When there are sufficient observations in the training data, it is probably fine to use a complicated model. In the case that the training data is limited, we may encounter the overfitting issues caused by too many parameters supported by insufficient amount of observations. However, avoiding the overfitting is both an art and science. The forecaster need to figure out a trade-off between the signal captured by the increased amount of variables and the noise over fitted by the same variables. A similar tradeoff analysis was presented in [4], where the authors showed that the inclusion of many (but not too many) variables helps improve the forecast accuracy.

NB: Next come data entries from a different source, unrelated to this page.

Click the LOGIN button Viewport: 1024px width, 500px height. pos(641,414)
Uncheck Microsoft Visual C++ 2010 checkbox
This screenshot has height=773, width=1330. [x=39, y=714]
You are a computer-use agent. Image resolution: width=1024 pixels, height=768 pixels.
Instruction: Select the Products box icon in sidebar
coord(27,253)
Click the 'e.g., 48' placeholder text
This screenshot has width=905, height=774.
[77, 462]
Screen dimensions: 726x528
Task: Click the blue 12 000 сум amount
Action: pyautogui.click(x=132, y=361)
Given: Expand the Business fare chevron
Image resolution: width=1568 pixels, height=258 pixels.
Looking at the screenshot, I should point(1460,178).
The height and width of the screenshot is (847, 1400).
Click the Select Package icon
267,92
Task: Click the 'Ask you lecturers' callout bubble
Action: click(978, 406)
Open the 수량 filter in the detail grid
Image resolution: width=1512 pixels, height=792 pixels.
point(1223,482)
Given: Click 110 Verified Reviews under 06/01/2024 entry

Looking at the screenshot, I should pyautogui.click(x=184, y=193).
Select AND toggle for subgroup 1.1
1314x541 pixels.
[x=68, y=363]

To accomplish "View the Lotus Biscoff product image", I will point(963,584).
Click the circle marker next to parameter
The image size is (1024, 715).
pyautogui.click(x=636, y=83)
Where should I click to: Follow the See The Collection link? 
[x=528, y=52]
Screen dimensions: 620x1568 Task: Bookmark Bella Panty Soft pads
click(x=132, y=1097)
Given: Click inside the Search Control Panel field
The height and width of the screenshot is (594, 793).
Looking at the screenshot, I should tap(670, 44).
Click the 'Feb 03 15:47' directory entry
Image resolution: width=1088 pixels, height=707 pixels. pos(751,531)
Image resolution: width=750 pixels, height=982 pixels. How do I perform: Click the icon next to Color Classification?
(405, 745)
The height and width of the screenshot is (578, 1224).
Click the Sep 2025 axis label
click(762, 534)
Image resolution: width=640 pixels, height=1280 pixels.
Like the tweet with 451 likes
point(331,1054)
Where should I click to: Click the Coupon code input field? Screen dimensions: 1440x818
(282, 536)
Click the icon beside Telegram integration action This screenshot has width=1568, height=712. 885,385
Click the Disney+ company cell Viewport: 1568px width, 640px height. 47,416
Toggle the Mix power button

Given the same training data and same model structure, using the solar terms with 24 levels is more likely to over fit the data than using the month with 12 levels. Meanwhile, the solar term model is more likely to capture more signals than the model based on 12 months. In the case study presented in this paper, the solar term model wins. Nevertheless, the performance of solar term models may degrade due to the overfitting issue as the underlying model structure becomes even more complicated, such as including the lagged and moving-average temperature variables interacting with the solar terms. This study points to another future research direction: how to group similar solar terms together to reduce the complexity of the model?

4.3 Data-driven models

In this paper, we have compared the use of 12 months and 24 solar terms. It is worth noting that there are other types of calendars being adopted in different parts of the world. An alternative to the use of these calendar models is a data-driven approach. Instead of adopting any calendar to come up with the “month-equivalent” variable, we can simply group the days of year via trial and error, such as enumerating the group size from 1 to 365 days. When the ultimate goal is to improve forecast accuracy, such a data-driven approach may be advantageous to its alternatives. However, the real world applications look for the features of a solution beyond its accuracy, such as interpretability, simplicity, consistency and defensibility. The practitioners tend to be more receptive to those conventional calendars, no matter Gregorian calendar or Chinese solar calendar, for these reasons.

5 Conclusion

In this paper, we used the solar terms as an alternative to the widely-used class variable month in the load forecasting model. The case study was conducted for the eight zones and the system total of ISONE for one-year ahead forecasting. The results from both V-fold cross validation and sliding simulation demonstrated the effectiveness of the proposed method in comparison to the Vanilla model using month to categorize the days of a year. Additional empirical studies are encouraged to test the effectiveness of the proposed method for load forecasting problem with other forecast horizon, using different modeling techniques, or for datasets in different climate zones. In addition, the findings from this paper also spark other interesting questions for future research. Recall that grouping the days of a week was discussed in [12] to reduce the complexity of the model. Following the similar idea, one may consider grouping the solar terms to overcome the potential overfitting issue as the underlying model grows with additional weather variables. The readers are welcome to test other calendars and data-driven methods as well.